Des « forces armées » détiennent le premier ministre soudanais, Abdallah Hamdok, arrêté après avoir refusé de soutenir un « coup d’Etat », a annoncé, lundi 25 octobre, le ministère de l’information dans un communiqué. M. Hamdok a été « emmené vers un lieu non identifié », ajoute le ministère. Un peu plus tôt, celui-ci a annoncé, également dans un communiqué, que la plupart des ministres et les membres civils du conseil de souveraineté, qui chapeaute la transition au Soudan, avaient été arrêtés.
Par ailleurs, des soldats ont pris d’assaut le siège de la radio-télévision d’Etat à Omdourman – ville jumelle de la capitale, Khartoum, uniquement séparée par un pont sur le Nil –, a encore affirmé le ministère, qui ajoute que « des employés sont retenus ».
Le réseau Internet du pays a été coupé, ont constaté des journalistes de l’Agence France-Presse.

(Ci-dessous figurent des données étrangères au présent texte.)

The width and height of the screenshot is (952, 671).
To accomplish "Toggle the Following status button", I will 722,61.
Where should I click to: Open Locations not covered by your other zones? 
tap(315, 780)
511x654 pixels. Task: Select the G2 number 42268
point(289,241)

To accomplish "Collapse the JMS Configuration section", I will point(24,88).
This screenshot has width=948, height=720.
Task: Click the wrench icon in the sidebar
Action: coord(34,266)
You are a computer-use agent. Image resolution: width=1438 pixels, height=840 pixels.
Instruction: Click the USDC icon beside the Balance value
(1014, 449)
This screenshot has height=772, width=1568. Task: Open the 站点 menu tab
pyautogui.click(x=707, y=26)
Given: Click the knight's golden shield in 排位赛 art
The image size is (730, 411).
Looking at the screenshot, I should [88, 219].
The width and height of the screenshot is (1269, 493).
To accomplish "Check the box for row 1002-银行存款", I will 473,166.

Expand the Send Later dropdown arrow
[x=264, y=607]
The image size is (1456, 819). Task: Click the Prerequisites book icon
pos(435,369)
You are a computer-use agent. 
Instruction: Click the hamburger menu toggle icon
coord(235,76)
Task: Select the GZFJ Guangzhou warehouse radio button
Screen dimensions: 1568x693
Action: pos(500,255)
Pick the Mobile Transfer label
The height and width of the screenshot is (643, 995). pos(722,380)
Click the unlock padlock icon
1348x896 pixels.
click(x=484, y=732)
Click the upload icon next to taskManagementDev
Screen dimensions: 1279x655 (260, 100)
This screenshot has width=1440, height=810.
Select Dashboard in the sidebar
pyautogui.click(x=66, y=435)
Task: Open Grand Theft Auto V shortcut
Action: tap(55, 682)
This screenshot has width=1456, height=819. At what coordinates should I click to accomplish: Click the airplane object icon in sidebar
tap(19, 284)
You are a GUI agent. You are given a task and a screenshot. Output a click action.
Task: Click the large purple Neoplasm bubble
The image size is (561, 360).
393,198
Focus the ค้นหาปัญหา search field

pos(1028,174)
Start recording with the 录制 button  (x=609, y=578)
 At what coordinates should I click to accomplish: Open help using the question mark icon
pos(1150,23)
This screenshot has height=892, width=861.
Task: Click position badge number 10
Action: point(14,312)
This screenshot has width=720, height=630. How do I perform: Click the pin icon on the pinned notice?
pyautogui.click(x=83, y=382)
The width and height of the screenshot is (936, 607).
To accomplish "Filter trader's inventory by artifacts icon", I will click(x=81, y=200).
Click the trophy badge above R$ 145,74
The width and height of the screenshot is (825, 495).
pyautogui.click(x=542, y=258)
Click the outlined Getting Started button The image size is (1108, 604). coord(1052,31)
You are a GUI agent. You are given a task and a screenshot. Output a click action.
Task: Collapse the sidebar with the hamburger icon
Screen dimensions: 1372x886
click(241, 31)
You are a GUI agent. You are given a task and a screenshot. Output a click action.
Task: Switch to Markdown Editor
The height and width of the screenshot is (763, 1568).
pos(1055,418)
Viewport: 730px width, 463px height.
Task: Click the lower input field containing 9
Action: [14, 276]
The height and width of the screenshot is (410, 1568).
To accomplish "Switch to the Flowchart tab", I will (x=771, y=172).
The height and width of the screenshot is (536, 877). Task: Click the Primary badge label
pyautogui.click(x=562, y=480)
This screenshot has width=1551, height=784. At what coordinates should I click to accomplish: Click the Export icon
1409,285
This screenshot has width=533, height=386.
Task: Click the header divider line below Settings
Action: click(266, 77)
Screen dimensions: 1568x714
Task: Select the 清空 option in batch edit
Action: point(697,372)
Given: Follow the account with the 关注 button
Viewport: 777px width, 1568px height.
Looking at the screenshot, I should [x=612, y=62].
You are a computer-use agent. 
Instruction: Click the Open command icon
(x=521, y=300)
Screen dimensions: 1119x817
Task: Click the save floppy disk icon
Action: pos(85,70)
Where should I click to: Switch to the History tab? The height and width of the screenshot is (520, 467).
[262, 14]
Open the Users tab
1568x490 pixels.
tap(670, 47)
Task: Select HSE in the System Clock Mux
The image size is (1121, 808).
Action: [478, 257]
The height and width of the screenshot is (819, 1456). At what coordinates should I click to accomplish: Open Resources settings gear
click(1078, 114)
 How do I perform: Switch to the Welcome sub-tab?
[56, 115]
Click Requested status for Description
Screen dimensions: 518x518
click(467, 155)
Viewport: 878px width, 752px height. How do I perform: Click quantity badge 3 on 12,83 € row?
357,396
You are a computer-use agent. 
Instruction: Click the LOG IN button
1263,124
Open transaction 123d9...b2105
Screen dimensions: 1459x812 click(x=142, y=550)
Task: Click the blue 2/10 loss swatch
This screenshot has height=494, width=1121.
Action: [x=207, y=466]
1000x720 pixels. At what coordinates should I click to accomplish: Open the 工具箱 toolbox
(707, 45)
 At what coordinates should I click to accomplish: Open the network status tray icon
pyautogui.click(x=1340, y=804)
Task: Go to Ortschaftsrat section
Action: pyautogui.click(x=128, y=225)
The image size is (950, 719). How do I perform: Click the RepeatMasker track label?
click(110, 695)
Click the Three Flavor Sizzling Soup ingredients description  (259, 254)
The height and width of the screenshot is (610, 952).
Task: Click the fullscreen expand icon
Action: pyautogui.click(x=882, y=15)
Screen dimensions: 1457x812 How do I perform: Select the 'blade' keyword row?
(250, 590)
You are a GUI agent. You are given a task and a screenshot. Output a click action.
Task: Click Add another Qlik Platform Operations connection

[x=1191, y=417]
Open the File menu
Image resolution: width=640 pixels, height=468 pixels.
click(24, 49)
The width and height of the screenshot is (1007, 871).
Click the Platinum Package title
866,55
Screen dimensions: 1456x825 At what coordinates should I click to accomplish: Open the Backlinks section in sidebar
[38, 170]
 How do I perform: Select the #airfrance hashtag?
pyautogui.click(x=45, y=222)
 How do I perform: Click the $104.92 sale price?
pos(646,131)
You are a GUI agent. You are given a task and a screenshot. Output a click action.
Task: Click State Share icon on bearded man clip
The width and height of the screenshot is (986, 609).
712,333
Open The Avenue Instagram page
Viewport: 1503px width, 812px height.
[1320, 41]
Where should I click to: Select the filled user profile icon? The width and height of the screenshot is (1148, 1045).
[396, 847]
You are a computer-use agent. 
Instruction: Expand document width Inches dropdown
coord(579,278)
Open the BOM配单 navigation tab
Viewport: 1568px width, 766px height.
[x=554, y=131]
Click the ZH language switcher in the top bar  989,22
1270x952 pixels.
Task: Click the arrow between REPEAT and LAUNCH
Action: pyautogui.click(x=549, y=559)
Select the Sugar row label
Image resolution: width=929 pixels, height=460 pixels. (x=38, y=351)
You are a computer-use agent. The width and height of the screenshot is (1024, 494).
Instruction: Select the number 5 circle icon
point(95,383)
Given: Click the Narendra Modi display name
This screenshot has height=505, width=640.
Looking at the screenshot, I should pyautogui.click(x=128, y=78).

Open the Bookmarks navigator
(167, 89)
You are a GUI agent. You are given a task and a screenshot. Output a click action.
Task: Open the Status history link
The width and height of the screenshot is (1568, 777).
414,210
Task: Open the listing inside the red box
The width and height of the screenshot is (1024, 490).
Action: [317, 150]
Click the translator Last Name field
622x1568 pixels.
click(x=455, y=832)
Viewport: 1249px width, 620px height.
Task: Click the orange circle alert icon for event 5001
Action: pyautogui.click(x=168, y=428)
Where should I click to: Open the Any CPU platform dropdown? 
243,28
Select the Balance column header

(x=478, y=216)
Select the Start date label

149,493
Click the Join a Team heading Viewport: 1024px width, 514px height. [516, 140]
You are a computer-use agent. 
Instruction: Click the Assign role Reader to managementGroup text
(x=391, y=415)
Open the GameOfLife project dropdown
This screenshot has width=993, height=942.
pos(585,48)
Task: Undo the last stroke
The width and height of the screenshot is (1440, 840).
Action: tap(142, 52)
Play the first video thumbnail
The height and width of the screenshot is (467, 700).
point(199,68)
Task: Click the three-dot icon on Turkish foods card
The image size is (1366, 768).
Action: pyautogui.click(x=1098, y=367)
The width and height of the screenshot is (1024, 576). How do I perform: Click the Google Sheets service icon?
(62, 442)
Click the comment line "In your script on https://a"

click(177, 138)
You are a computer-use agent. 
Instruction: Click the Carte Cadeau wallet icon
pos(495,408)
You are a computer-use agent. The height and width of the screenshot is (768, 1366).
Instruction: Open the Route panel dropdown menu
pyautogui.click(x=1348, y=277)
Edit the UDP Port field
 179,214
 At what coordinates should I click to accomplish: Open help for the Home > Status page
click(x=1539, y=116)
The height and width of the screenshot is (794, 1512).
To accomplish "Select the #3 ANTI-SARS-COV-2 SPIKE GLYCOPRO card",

Des manifestants se rassemblaient dans les rues de Khartoum pour protester contre les arrestations et conspuer le général Abdel Fattah Al-Bourhane, qui chapeaute le conseil de souveraineté, désormais amputé de sa part civile.
Les Etats-Unis se sont dits « profondément inquiets », prévenant que « tout changement du gouvernement de transition mettait en danger l’aide américaine ». La Ligue arabe a elle aussi fait part de sa « profonde préoccupation » et appelé « toutes les parties à respecter » l’accord de partage du pouvoir de transition établi en 2019 entre les militaires et une coalition de partis civils, après trente ans de dictature d’Omar Al-Bachir.
De son côté, le chef de la diplomatie européenne, Josep Borrell, a appelé, sur Twitter, la communauté internationale « à remettre la transition soudanaise sur les rails ».
Tentative de putsch
Au Soudan, la situation est tendue depuis plusieurs semaines entre les autorités de transition civiles et militaires. Le 16 octobre, des manifestants soutenant l’armée ont planté leurs tentes devant le palais présidentiel où siègent les autorités de transition, partagées entre civils et militaires. En réponse, jeudi 21 octobre, des centaines de milliers de personnes ont défilé dans plusieurs villes pour, disaient-ils, « sauver » leur « révolution ».
Depuis la tentative de putsch manquée du 21 septembre, la transition semblait sur le point de dérailler et les généraux ont multiplié les attaques frontales contre la « mauvaise gestion » des Forces pour la liberté et le changement (FFC), une coalition de partis civils.
La date n’était pas anodine : le 21 octobre est la date anniversaire du soulèvement populaire et de la grève générale qui, en 1964, étaient venus à bout du général Ibrahim Abboud, arrivé au pouvoir par la force peu de temps après l’indépendance du pays en 1956.
Depuis, le sit-in des pro-armée a débordé ailleurs dans Khartoum. Dimanche matin, ils ont bloqué un des principaux ponts de la ville, créant des embouteillages monstres. Le soir, ils sont de nouveau sortis, brûlant des pneus en travers de routes. Face à eux, l’Association des professionnels du Soudan, l’un des fers de lance de la révolte de 2019, a appelé les partisans d’un pouvoir civil à la « désobéissance civile » face à un « coup d’Etat militaire violent ».
Il y a deux jours déjà, le camp pro-civil avait mis en garde contre un « coup d’Etat rampant », lors d’une conférence de presse qu’une petite foule avait cherché à empêcher.
La direction du pays est censée être remise aux civils lors de la première étape d’un processus devant conduire, fin 2023, à l’organisation d’élections libres, les premières en trente ans. Depuis son indépendance, le Soudan a connu trois dictatures militaires, qui ont chacune interrompu brutalement une période de transition démocratique.